> _Stored items_
*** Block opens ***

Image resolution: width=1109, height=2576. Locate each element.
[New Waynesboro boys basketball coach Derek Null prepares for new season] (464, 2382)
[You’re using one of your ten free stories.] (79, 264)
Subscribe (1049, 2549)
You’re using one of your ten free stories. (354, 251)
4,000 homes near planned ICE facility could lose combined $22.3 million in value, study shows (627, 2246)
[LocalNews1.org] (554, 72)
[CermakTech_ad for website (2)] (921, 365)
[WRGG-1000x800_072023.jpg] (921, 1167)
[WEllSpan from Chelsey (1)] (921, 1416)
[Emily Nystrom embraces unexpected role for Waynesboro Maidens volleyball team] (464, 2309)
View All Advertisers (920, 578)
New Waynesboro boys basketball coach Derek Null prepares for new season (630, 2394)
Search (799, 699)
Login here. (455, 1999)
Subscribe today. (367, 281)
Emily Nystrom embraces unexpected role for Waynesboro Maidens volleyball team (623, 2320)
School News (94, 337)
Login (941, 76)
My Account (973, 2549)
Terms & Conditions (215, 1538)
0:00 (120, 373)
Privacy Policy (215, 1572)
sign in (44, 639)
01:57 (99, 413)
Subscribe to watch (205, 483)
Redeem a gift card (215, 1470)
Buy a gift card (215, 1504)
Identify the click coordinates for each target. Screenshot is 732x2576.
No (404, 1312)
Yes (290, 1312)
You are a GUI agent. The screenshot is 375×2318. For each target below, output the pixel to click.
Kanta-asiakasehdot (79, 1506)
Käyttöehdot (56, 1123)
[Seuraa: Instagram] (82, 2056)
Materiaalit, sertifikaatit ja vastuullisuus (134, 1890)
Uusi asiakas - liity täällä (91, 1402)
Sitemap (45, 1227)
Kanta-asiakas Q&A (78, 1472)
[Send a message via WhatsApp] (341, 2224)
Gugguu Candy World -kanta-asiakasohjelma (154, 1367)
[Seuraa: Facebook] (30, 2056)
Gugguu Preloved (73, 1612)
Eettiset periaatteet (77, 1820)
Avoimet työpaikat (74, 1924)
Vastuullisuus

*** Block closes ***

> _What to do_
Write the records out again. Each one must match exactly.

> _Answer section_
Image resolution: width=1109, height=2576. Locate each element.
[New Waynesboro boys basketball coach Derek Null prepares for new season] (464, 2382)
[You’re using one of your ten free stories.] (79, 264)
Subscribe (1049, 2549)
You’re using one of your ten free stories. (354, 251)
4,000 homes near planned ICE facility could lose combined $22.3 million in value, study shows (627, 2246)
[LocalNews1.org] (554, 72)
[CermakTech_ad for website (2)] (921, 365)
[WRGG-1000x800_072023.jpg] (921, 1167)
[WEllSpan from Chelsey (1)] (921, 1416)
[Emily Nystrom embraces unexpected role for Waynesboro Maidens volleyball team] (464, 2309)
View All Advertisers (920, 578)
New Waynesboro boys basketball coach Derek Null prepares for new season (630, 2394)
Search (799, 699)
Login here. (455, 1999)
Subscribe today. (367, 281)
Emily Nystrom embraces unexpected role for Waynesboro Maidens volleyball team (623, 2320)
School News (94, 337)
Login (941, 76)
My Account (973, 2549)
Terms & Conditions (215, 1538)
0:00 (120, 373)
Privacy Policy (215, 1572)
sign in (44, 639)
01:57 (99, 413)
Subscribe to watch (205, 483)
Redeem a gift card (215, 1470)
Buy a gift card (215, 1504)
Identify the click coordinates for each target. Screenshot is 732x2576.
No (404, 1312)
Yes (290, 1312)
You are a GUI agent. The screenshot is 375×2318. For each target below, output the pixel to click.
Kanta-asiakasehdot (79, 1506)
Käyttöehdot (56, 1123)
[Seuraa: Instagram] (82, 2056)
Materiaalit, sertifikaatit ja vastuullisuus (134, 1890)
Uusi asiakas - liity täällä (91, 1402)
Sitemap (45, 1227)
Kanta-asiakas Q&A (78, 1472)
[Send a message via WhatsApp] (341, 2224)
Gugguu Candy World -kanta-asiakasohjelma (154, 1367)
[Seuraa: Facebook] (30, 2056)
Gugguu Preloved (73, 1612)
Eettiset periaatteet (77, 1820)
Avoimet työpaikat (74, 1924)
Vastuullisuus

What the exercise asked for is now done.